A Los Angeles-based chiropractor who provided rehabilitation services to professional athletes and the public has been sentenced to 30 months in prison for defrauding the NBA Players Health and Welfare Benefit Plan of approximately $1.3 million.
Patrick Khaziran, 40, also must pay restitution of $1.3 million and forfeit $439,000, the Department of Justice announced Feb. 7. Khaziran, known as “Dr. Pat,” was sentenced by U.S. District Judge Valerie Caproni in the Southern District of New York.
“As a medical provider, Patrick Khaziran had a responsibility not to abuse his position of trust. Instead, Khaziran used his role as a licensed chiropractor to generate dozens of fraudulent invoices for at least 22 former NBA players,” Damian Williams, the U.S. Attorney for the Southern District of New York, said in the report. “He did this to enrich himself and his co-conspirators at the expense of the NBA Players’ Health and Welfare Benefit Plan. Today’s sentence sends a clear message that those who engage in health care fraud schemes, particularly medical providers, will face stringent penalties.”
The plan provides benefits to eligible active and former NBA players, the report stated.
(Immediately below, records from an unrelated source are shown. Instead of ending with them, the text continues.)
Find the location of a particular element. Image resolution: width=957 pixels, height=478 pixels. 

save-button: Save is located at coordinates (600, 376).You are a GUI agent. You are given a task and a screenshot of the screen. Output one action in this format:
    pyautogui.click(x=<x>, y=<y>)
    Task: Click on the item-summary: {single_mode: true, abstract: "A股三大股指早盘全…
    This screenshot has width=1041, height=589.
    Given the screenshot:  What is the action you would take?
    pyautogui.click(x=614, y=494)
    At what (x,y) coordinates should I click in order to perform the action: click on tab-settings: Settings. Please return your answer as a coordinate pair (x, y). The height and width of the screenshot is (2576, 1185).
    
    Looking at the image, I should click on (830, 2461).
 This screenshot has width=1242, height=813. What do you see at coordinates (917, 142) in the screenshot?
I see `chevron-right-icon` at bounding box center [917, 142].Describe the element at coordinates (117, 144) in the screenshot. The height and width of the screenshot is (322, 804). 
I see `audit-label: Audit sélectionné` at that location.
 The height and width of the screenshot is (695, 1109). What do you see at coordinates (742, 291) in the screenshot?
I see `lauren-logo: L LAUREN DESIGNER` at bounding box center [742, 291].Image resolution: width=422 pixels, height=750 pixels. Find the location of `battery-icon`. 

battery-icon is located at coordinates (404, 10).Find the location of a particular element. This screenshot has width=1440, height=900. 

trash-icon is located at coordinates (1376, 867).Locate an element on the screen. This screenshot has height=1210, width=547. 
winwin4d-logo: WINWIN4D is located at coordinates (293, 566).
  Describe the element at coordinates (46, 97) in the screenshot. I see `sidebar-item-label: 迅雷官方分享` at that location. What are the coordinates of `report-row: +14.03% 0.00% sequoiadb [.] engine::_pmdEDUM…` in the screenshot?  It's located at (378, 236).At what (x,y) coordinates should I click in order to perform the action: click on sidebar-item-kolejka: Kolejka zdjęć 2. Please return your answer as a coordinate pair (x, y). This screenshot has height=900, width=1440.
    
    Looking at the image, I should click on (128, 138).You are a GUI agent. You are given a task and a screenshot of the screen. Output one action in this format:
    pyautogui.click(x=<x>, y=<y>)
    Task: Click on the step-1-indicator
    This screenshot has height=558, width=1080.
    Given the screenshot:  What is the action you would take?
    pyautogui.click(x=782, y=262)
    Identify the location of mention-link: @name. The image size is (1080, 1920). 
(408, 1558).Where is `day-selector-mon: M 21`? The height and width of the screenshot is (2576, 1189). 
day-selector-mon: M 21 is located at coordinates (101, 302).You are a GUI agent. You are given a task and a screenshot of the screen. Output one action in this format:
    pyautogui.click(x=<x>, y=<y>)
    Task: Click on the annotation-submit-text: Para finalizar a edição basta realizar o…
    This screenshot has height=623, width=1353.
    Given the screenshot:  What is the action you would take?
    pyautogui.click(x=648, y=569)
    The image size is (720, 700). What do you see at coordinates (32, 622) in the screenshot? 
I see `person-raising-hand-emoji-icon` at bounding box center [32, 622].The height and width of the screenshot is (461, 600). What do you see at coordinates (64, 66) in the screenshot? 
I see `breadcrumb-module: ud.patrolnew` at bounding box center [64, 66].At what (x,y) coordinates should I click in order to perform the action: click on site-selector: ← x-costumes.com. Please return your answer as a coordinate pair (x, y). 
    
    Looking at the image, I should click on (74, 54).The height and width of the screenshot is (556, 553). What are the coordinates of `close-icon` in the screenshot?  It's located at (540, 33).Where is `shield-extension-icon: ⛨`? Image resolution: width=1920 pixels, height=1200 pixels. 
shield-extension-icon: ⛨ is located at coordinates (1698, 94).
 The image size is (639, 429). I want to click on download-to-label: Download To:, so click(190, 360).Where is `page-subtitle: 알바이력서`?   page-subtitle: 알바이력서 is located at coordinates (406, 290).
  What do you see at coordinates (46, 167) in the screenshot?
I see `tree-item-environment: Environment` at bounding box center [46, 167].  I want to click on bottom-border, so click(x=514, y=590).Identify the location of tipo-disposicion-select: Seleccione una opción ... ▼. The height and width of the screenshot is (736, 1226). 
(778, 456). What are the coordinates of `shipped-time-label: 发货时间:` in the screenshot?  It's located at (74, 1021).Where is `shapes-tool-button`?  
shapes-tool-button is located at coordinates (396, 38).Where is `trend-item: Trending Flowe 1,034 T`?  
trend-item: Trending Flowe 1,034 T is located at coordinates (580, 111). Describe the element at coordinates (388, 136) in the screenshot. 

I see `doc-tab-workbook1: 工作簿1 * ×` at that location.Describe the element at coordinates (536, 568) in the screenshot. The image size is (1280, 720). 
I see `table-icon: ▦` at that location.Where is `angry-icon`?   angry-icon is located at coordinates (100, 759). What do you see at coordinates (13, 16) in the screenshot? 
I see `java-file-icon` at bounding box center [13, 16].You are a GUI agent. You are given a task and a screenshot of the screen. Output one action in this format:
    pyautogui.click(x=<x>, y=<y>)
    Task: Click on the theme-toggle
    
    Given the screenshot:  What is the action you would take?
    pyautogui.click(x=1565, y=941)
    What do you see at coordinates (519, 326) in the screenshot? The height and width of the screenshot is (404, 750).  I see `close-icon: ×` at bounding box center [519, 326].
Khaziran, owner and operator of a chiropractic and rehabilitation office in Los Angeles, California, schemed from about 2016 to 2019 with former NBA players Keyon Dooling and Terrence Williams to defraud the plan, the report states. Khaziran provided false documentation “that former NBA players received certain medical services” that were not performed.
Khaziran defrauded the plan by using fraudulent invoices that he or others created that former NBA players in turn received and submitted to the plan for reimbursements. He also used fraudulent debit card charges that he or others charged on plan-issued debit cards of former NBA players, the release said.
Williams and Dooling are awaiting sentencing after pleading guilty, according to the report.
“The Plan-issued debit cards were intended to be used by Plan participants to pay for eligible medical services at the point of service,” the release said. “However, Khaziran charged the Plan-issued debit cards of former NBA players for medical services that were never actually provided.”